Nos termos do artº 14 do RGIT, conjugado com o artº 50 do C. Penal, suspender a execução da pena de prisão por igual período;

          Não se conformando com o acórdão proferido, veio o MºPº interpor recurso daquele acórdão a folhas 1095 e seguintes, apresentando entre o mais as seguintes conclusões:

 

CONCLUSÕES:
- Os factos praticados pelos arguidos, e que o acórdão recorrido descreveu com rigor, causaram prejuízos significativos ao Estado;
- O Acórdão de fixação de jurisprudência do Supremo Tribunal de Justiça n.º 8/2012, publicado no DR, 1ª Série, de 24.10.2012, não tem in casu aplicação por não estar em causa a pena do n.º 1 do art.º 105º do Regime Geral das Infracções Tributárias;
- No domínio da criminalidade fiscal, a suspensão da execução da pena de prisão aplicada é sempre condicionada ao pagamento da prestação tributária e acréscimos legais, do montante dos benefícios indevidamente obtidos - art. 14º do RGIT.
- Neste particular, não existe qualquer poder discricionário do tribunal de optar ou não pela aplicação da referida condição: ou suspende a execução da pena de prisão e impõe a condição ou não suspende a execução da pena de prisão.
- Nestes termos, optando o tribunal pela pena de suspensão da execução da prisão, deve, sempre e em todos os casos, subordiná-la ao cumprimento do pagamento da prestação tributária e acréscimos legais em dívida.

- Quanto à previsível impossibilidade de pagamento da quantia em divida não podemos esquecer que no caso em análise as condições pessoais e económicas dos arguidos, dadas por assentes não serão muito diferentes das de milhões de cidadãos que gerem os seus recursos – não raras vezes bem mais parcos.

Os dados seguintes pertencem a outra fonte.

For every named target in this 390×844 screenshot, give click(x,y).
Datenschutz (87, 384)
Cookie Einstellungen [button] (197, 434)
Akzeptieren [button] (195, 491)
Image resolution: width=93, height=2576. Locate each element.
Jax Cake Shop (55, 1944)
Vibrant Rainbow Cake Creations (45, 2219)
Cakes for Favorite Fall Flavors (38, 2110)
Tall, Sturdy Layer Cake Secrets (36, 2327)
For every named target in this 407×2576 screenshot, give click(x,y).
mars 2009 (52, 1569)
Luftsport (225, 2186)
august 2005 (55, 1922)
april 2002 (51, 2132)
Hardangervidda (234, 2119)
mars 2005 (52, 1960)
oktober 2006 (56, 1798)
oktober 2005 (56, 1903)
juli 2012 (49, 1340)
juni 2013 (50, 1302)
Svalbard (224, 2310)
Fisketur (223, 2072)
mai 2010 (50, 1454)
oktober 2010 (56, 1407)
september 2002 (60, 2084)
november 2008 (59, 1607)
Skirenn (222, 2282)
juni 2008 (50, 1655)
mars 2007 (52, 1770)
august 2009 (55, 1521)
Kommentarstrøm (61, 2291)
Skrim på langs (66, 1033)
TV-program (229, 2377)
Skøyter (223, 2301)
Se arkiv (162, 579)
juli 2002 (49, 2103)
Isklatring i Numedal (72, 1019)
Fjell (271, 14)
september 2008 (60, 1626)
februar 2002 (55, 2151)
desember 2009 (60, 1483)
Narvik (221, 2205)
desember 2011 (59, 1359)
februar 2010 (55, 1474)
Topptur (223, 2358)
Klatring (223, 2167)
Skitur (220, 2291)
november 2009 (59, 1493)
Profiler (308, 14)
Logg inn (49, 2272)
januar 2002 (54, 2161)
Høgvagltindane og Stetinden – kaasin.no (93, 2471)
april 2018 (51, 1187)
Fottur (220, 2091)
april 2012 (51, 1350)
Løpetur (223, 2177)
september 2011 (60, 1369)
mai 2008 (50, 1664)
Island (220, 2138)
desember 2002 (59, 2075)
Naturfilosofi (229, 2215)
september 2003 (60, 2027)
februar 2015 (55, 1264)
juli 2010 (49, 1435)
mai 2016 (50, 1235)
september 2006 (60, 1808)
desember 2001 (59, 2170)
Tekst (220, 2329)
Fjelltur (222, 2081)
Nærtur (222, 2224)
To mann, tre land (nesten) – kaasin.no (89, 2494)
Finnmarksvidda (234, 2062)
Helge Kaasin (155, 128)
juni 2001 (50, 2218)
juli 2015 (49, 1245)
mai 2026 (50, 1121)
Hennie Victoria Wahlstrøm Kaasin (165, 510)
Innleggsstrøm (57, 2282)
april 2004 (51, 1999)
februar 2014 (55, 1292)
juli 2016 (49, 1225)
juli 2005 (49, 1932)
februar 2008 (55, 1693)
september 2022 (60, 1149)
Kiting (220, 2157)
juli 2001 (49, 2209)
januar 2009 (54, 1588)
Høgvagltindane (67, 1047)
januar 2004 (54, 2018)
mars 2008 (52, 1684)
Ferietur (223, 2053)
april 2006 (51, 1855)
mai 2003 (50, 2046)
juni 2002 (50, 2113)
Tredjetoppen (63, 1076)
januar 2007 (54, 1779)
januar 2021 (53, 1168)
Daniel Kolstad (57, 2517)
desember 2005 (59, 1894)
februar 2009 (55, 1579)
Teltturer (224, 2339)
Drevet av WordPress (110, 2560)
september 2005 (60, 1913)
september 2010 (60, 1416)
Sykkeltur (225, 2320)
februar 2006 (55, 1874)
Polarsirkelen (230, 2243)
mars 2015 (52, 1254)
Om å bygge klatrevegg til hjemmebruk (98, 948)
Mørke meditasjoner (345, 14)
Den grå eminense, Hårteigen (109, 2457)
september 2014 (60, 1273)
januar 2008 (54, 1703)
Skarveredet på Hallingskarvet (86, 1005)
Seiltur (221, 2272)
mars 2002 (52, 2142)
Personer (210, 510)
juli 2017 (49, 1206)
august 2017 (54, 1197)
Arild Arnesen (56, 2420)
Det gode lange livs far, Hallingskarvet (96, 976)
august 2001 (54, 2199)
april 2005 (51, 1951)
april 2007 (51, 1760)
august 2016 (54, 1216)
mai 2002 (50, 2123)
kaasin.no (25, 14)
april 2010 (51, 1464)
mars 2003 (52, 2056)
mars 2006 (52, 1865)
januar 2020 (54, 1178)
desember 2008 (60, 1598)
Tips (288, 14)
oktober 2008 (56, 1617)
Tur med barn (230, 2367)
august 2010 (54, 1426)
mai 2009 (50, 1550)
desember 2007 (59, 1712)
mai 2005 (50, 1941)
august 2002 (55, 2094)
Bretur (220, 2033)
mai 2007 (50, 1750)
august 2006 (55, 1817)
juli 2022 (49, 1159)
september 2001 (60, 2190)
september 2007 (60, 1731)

- Face às condições económicas dos arguidos, mesmo na tese defendida pelo tribunal colectivo, sempre seria prematuro que, desde já, se realizasse um juízo de impossibilidade futura de cumprimento, sem atender, por um lado, a um eventual regresso de “boa fortuna”, até porque os arguidos continuam activos profissionalmente e possuem valores e património de que podem lançar mão, e por outro lado, sem ter em conta que isentar os arguidos de qualquer obrigação de pagamento é permitir que possam beneficiar da dissimulação ou dissipação dos valores de que se apropriaram (ou da sua conversão em outros valores, ocultáveis ou ocultados), pactuando com tal dissimulação ou dissipação, a que acresce ainda o dever que os arguidos têm de procurar, pelos meios adequados e num prazo razoável, prover ao cumprimento da obrigação, em conformidade, com a sua situação patrimonial, nem que seja apenas de forma parcial.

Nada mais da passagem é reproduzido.